Exercises to complete:
1) Summarize the forum post on switching visas in two sentences.
2) According to the forum post on switching visas, when does the boyfriend plan to move to the UK?

Given text:
* * * * * * * * *

# Switching from Tier 2 to EEA Spousal visa



## daisyfrau (Jul 6, 2013)

Hi,

My boyfriend and I have been discussing immigration issues ahead of proposed wedding in May 2014. We have two, rather technical, questions we would like to ask, if anyone here can help out.

I am Zimbabwean, working in the UK on a Tier 2 visa. I arrived in 2006 as a student, was in this (Tier 4) category for 6 years, then switched to Tier 2 in August 2012. He is German, planning on moving to the UK in Aug 2013 and planning on us staying here for the foreseeable future.

We've worked out that it would be a good idea for him to register with the UKBA when he arrives as an EU citizen living in the UK just so he can prove when he moved (although we know he doesnt have to). 

We are planning to get married in Germany in May 2014 then return to live in the UK after the wedding. 

We think it would be best for me to move from Tier 2 onto an EEA spouse status at that point because then I would not be limited to only working with my current employer. 

1.We wonder if anyone has gone through the switch from tier 2 to EEA spouse status WITHIN the UK and can comment on the experience.

* * * * * * * * *

Entries on finding words and elements:
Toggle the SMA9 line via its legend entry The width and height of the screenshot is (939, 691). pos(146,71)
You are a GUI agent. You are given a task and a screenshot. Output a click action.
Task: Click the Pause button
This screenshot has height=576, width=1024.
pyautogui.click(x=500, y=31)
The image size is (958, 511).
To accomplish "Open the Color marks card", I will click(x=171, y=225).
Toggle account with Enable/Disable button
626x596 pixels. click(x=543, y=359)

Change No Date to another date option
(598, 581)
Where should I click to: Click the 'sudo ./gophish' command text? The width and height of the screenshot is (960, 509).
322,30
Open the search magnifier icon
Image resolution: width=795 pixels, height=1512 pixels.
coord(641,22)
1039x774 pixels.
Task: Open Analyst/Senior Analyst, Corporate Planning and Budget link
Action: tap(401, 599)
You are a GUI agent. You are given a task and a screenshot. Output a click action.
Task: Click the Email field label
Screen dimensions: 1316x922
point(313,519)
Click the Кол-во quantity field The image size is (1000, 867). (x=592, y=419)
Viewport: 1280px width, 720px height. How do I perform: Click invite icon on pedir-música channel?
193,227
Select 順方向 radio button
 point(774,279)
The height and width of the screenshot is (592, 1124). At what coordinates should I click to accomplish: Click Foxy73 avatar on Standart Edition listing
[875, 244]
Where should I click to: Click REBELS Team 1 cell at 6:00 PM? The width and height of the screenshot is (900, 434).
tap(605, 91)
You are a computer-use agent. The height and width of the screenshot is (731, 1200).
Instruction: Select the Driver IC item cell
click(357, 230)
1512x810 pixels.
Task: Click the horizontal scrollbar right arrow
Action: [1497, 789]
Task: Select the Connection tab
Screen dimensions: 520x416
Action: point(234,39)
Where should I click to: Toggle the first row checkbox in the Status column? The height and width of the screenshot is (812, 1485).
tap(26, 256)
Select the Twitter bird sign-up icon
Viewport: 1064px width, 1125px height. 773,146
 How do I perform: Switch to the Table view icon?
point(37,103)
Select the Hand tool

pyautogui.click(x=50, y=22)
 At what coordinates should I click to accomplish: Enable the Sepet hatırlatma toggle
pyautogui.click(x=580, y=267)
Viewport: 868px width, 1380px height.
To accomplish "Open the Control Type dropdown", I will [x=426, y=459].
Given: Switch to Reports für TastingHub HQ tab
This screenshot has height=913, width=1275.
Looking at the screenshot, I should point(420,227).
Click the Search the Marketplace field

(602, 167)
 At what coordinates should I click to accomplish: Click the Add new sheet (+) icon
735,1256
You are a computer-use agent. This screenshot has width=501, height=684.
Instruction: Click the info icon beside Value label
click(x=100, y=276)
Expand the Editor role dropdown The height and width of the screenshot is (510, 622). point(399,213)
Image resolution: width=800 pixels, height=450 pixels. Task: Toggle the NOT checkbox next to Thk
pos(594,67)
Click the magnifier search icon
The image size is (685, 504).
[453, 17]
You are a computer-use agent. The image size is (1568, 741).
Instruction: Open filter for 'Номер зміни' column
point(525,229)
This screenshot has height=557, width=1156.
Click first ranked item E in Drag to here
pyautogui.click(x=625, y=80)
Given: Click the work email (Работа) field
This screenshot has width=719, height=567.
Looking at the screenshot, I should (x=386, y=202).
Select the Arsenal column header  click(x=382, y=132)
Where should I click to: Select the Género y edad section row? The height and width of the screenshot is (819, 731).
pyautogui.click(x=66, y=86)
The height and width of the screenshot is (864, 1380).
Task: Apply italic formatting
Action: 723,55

* * * * * * * * *

Expected results:
1) The poster, a Zimbabwean working in the UK on a Tier 2 visa, plans to marry a German boyfriend in Germany in May 2014 and then return to live in the UK. The poster thinks moving from Tier 2 to EEA spouse status would remove the limit of working only for the current employer, and asks whether anyone has made that switch within the UK.

2) August 2013.